During the years I lived in Florence, it was hard to escape the shadow of Niccolò Machiavelli. His presence is not as immediately obvious as that of his near contemporaries: Brunelleschi, Donatello, Leonardo, and Michelangelo. These artists represent the sunny side of the Renaissance, the chamber-of-commerce approved representatives of the city. Their brilliant creations have made Florence synonymous with the highest achievements of civilization.
But if you look closer you can feel just as strongly the imprint of the cynical Second Chancellor of the Republic. It can be experienced most directly in the massive Palazzo della Signoria, his workplace for the decade-and-a-half he was employed in government service. The fortress-like structure, with its crenellations and defensive tower, embodies the violent side of medieval and Renaissance Florence and goes a long way toward explaining Machiavelli’s dark view of politics. This same paranoia is visible in most of the city’s Renaissance palaces, from the Medici to the Pitti to the Pazzi – these last rivals of the Medici who murdered the brother of the city’s unofficial ruler and were almost destroyed in turn.

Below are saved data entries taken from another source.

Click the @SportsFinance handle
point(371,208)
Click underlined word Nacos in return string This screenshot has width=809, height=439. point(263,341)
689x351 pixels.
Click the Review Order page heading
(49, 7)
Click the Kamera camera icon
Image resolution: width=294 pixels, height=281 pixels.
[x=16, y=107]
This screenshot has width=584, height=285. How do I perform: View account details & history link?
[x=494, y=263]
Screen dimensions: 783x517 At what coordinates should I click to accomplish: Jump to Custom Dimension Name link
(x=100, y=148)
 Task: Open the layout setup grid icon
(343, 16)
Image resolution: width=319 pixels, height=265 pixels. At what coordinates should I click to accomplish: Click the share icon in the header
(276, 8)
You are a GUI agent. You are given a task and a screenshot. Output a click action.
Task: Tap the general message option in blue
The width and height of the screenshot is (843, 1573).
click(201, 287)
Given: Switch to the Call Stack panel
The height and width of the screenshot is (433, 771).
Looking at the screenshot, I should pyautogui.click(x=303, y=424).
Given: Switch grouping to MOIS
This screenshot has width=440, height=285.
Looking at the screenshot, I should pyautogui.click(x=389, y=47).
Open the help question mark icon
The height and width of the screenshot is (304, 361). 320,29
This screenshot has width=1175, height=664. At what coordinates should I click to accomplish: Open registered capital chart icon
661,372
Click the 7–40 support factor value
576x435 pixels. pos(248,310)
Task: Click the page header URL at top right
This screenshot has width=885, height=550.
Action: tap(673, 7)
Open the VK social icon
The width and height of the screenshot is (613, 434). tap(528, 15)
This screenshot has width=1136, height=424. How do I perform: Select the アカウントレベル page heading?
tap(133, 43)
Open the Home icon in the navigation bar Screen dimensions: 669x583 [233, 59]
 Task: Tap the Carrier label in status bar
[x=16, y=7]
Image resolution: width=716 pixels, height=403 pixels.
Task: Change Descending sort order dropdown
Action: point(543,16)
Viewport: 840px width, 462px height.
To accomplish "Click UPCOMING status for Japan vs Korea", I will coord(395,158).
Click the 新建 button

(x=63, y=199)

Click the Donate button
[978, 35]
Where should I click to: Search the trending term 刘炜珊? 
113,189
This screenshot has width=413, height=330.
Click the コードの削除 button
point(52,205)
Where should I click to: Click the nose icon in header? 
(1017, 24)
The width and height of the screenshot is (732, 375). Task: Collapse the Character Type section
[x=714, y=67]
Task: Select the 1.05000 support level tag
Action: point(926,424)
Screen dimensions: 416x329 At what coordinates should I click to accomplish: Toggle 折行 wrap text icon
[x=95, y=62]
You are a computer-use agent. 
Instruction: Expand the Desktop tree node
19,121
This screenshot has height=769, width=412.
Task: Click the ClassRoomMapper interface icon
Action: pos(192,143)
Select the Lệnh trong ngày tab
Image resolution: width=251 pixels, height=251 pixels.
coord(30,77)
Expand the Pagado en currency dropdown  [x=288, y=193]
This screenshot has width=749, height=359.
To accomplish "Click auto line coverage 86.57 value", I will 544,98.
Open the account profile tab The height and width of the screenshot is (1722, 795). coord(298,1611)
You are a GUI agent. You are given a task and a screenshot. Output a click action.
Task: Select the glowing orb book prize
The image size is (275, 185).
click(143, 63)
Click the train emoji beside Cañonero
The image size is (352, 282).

Machiavelli’s city house near the Ponte Vecchio no longer stands, but it is still possible to visit his country farmhouse, ten miles west of Florence in the village of Sant’ Andrea in Percussina, where, looking down on the rooftops of his beloved hometown, he wrote The Prince. Here, communing with the ghosts of the great political heroes of the past and contemplating the violent folly of his own contemporaries, Machiavelli gave birth to a revolution in human thought, contemplating the frightening prospect that men and women were doomed to live with no guidance from a benevolent God.